In this practical, you will make a GitHub repository, edit a markdown text file, and track changes in this document using Git. You can do this using a desktop interface for Git, and/or the command line; instructions for both are given.
A repository is essentially the same as a directory: a folder, containing your files for one project. It is not limited to code; it can also store images, text files, etc. The idea is that, a bit like Dropbox, there will be a copy of this folder on the GitHub website, which can be copied to multiple different computers. The big plus is that Git was designed for version control, keeping “snapshots” of each point in your repository’s history without you having to have 20 different copies of each file. This allows you to look back or return to previous versions.
As a member of the jknightlab GitHub group, you can have repositories under your account that only you can see, as well as repositories associated with the lab account that everyone can access. For example, I have personal repositories for my thesis and for odds and ends that don’t go anywhere else, and in the jknightlab group I use the “GAiNS” and “CardiacSurgery” repositories. All of these are synced to my work computer and my laptop, and other people on the GAinS project can also have copies. These can also be public or private repositories, controlling whether people outside the group can see them.

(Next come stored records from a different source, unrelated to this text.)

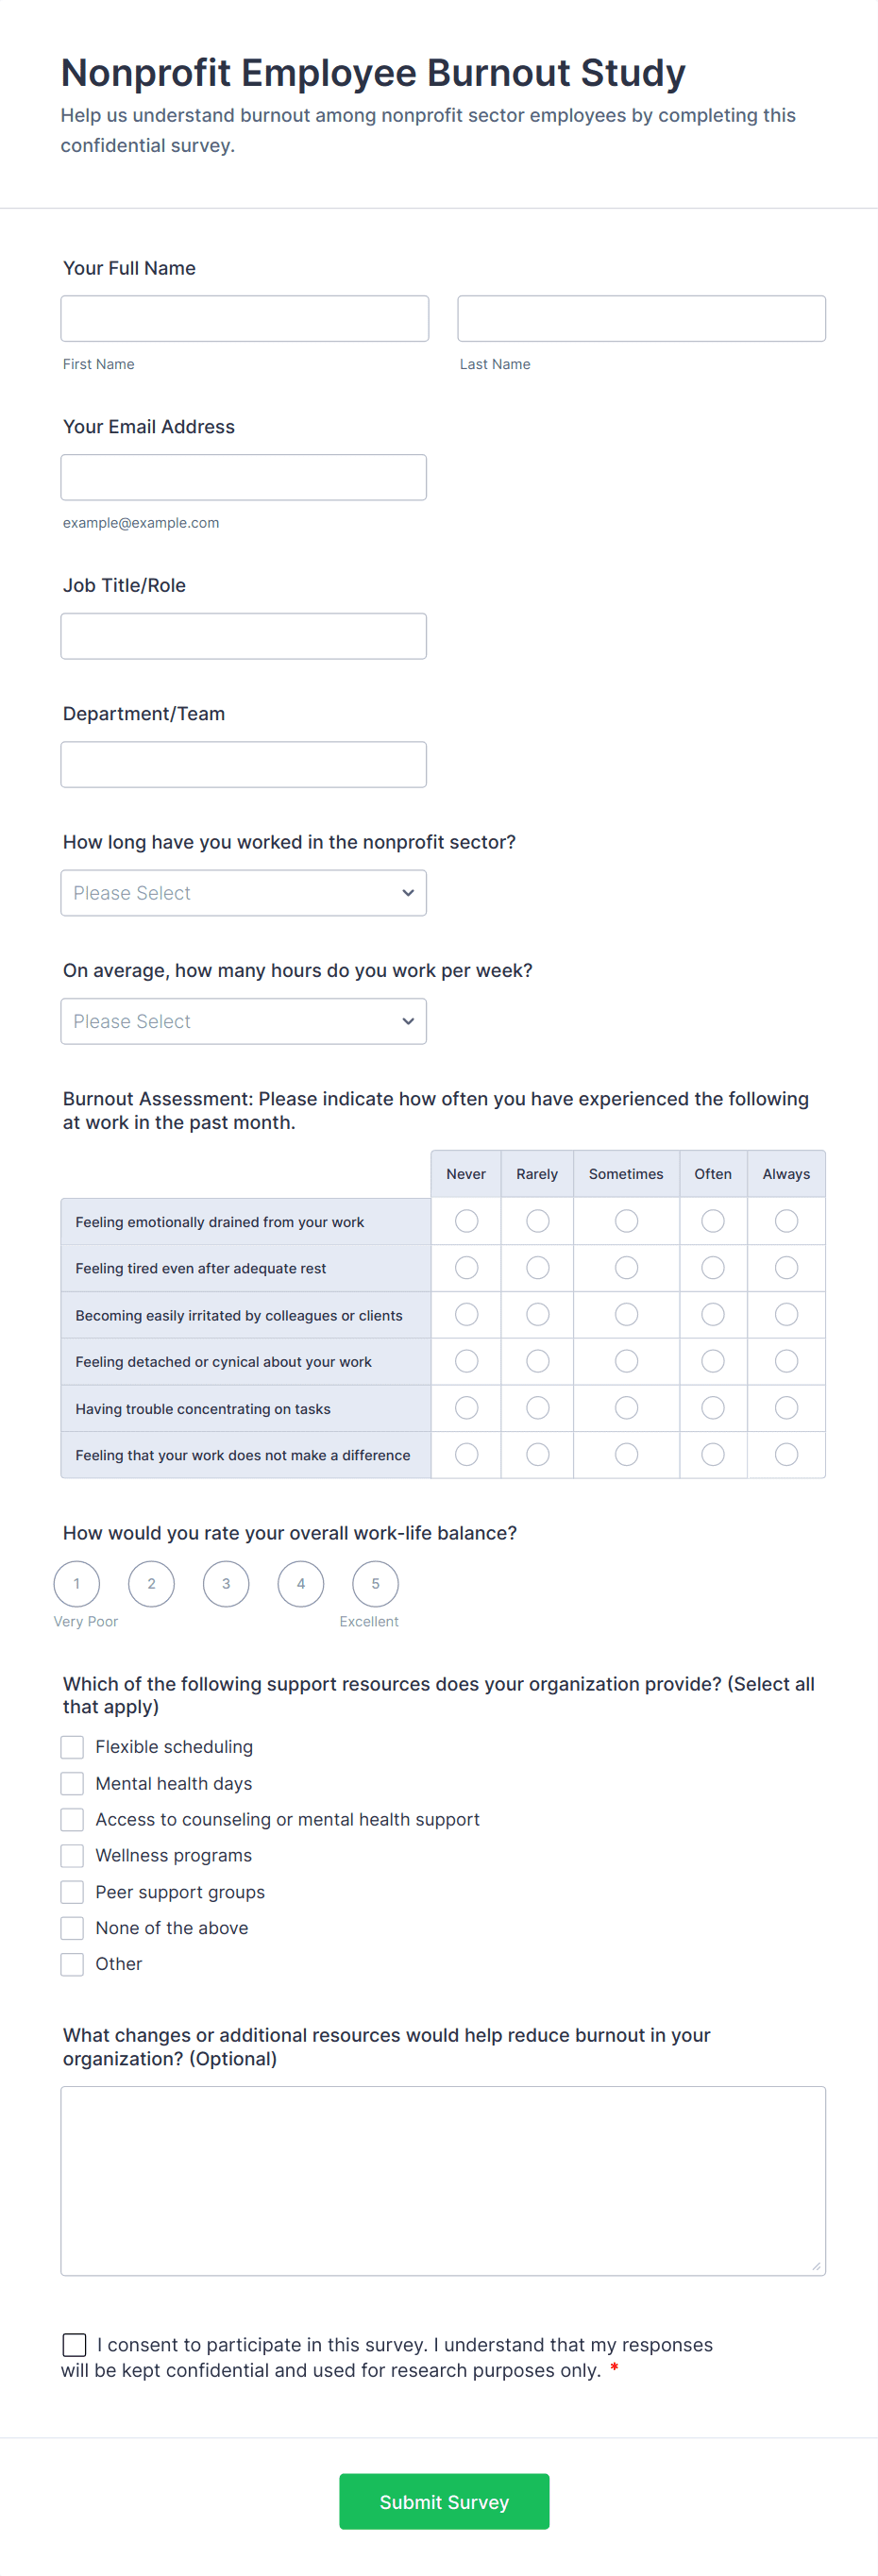
Task: Choose Always for tired after adequate rest
Action: click(x=786, y=1268)
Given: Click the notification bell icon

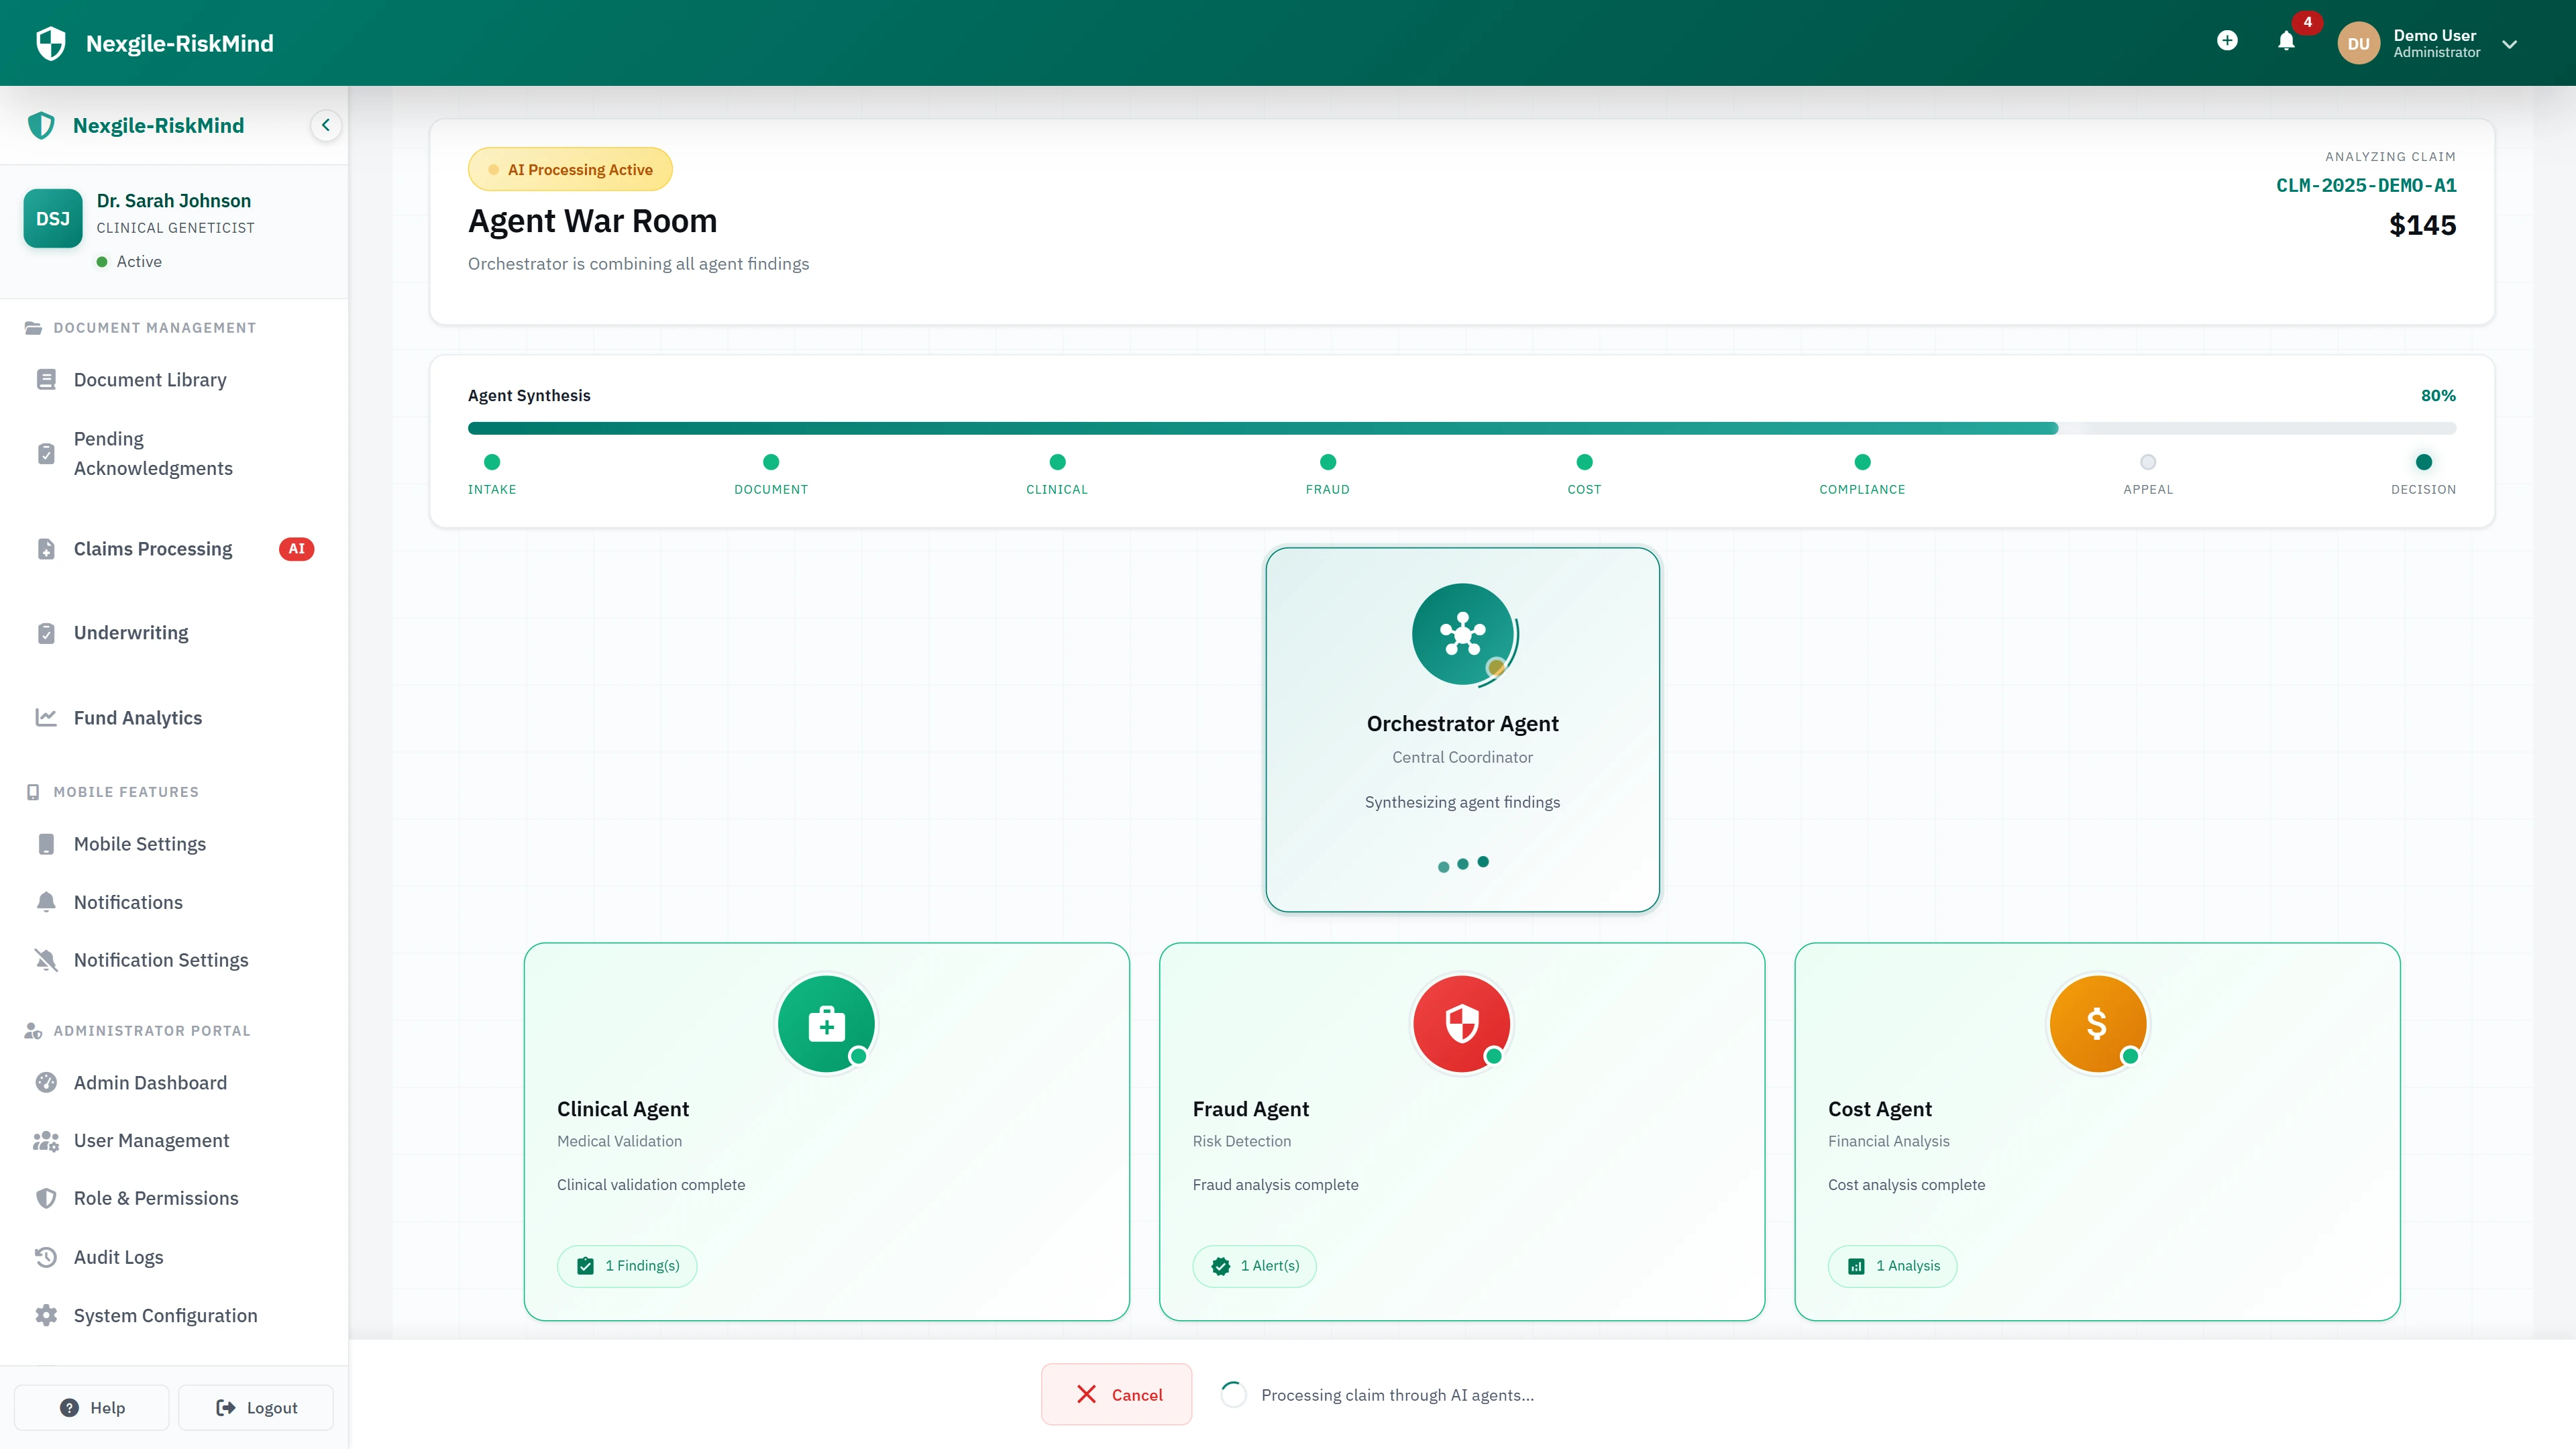Looking at the screenshot, I should [x=2286, y=41].
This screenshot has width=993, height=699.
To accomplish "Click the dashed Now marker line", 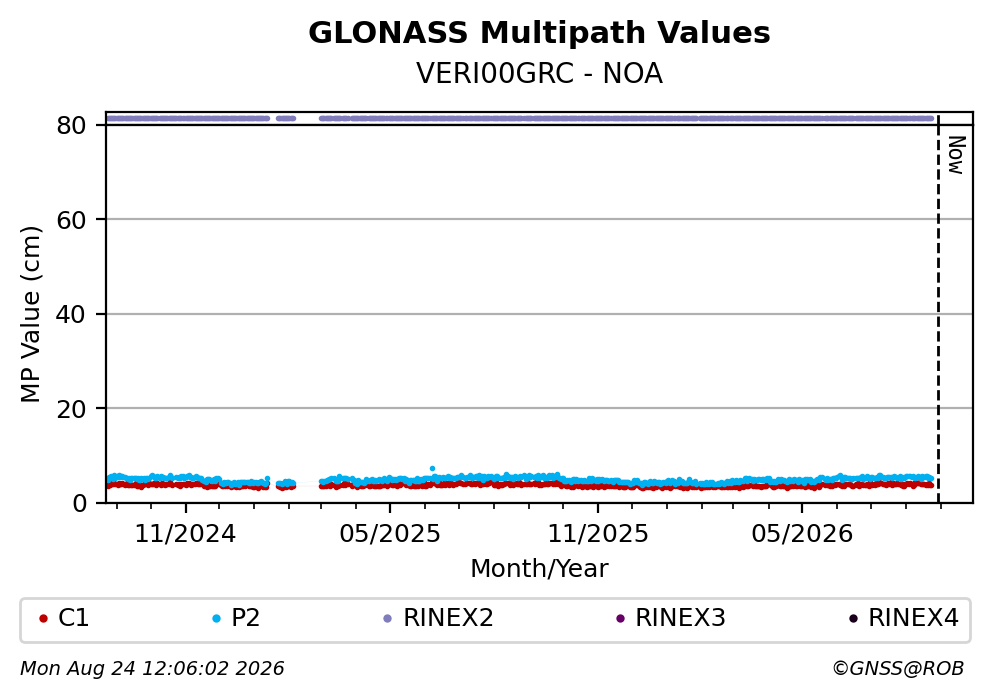I will (939, 308).
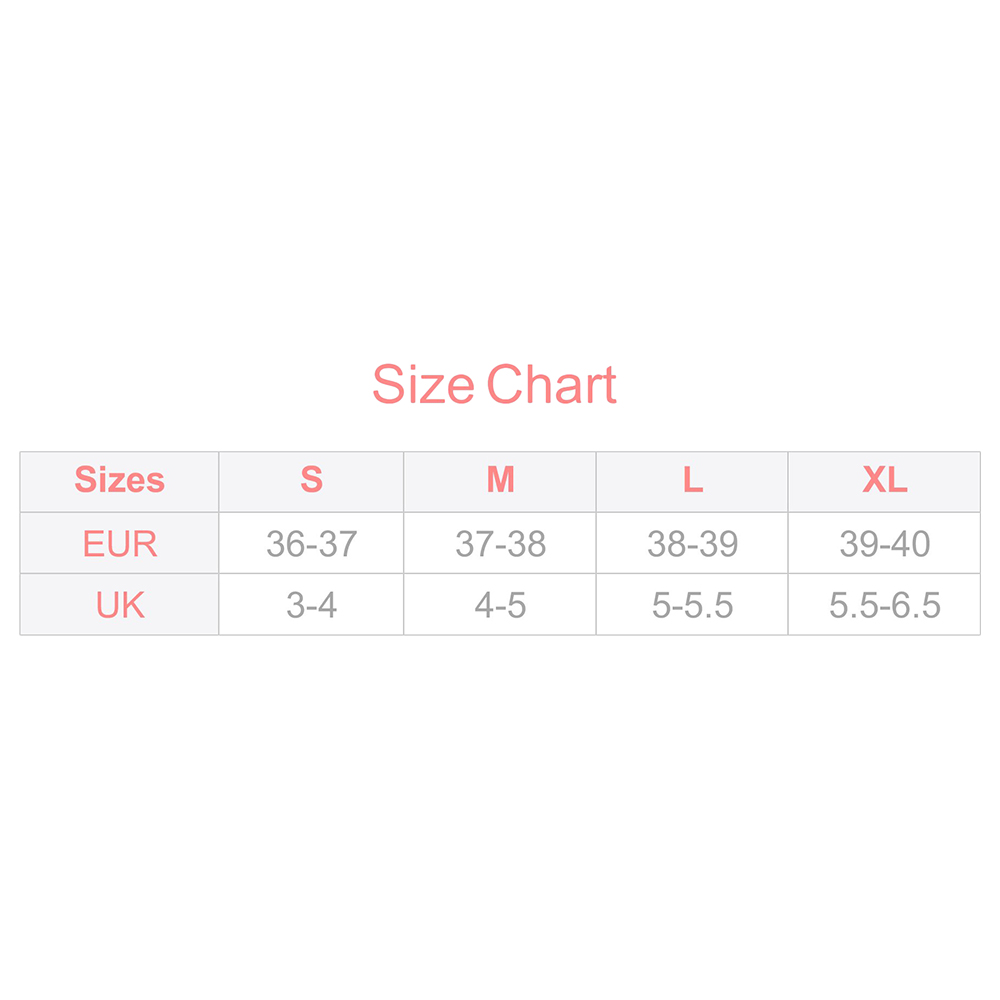Click the M size column header

[x=500, y=482]
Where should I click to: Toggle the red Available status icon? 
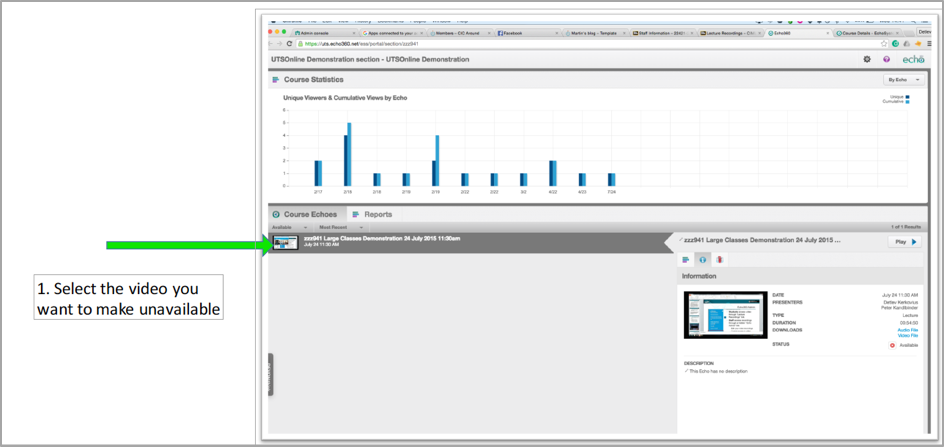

This is the other reason to use Git: it’s a bit like a shared electronic lab book. I have a record of everything computer-based that I’ve tracked with Git that I can look back to, other people (current and future) on the project can look at this, and if anyone in the group wants to use similar approaches on different datasets, they can access my notes easily. This is not limited to code; there should be at least descriptions of different datasets, how they were generated, and where the data is stored. If you look quickly at the GAinS repository, you can see 5 different people have contributed to it, documenting the different aspects of the project. This might look like a lot of work, but it wasn’t all done at once. Using Git probably adds about 5 minutes’ work to my day, and in the long run has saved a huge amount of time and effort.
Open a web browser and go to the GitHub website
Sign in and you should see something like this:
Click on the green “New repository” button under “Your repositories”
Fill in the details: if you want you can make a repository that you will continue to use, or just call it “Git_Practice” and delete it at the end. Select your username as the owner (unless you are making a repository for a lab project not already included in the lab account).
Tick “initialize this repository with a README” and click “Create repository”
Click on “README.md” in the file list. This will open the README file (the page will look pretty similar as it is the only file in your repository at the moment)
To edit the file, click the pencil symbol at the top right.
# GitHub_and_Rmd_Introduction
This is my practice markdown document.
Use a blank line to separate paragraphs
## A second level header
A list:
- item one
- item two
and a numbered list
1. you
2. get
3. the point
### A third level header
**Some bold text** and _some italic text_
And a [link](http://kbroman.org/knitr_knutshell/pages/markdown.html)
Commit your changes. This is a fancy (quicker) way of saying “save the file, but remember what has been changed from the previous version”. Give the commit a short, descriptive name so that if you ever want to find or revert to a previous version of your file, you can identify it easily. You can also add a longer, optional description to keep track of what you are doing.
If you navigate back to the repository home by clicking on its name at the top of the page, you will see that your commit is now logged and the README displayed has been updated. First, click on the clock with “2 commits” next to it underneath the repository description. This shows you the history of your changes. Click on the name of the latest commit, and you will see the old and new versions of your file side by side (diff view - you can also have a unified view, which is more like Word track changes).
The GitHub website has a lot of great features, but really what you want is to edit your files as normal on your computer, and then update the repository on GitHub with your changes. To do this, you first need a local copy, or clone, of your repo.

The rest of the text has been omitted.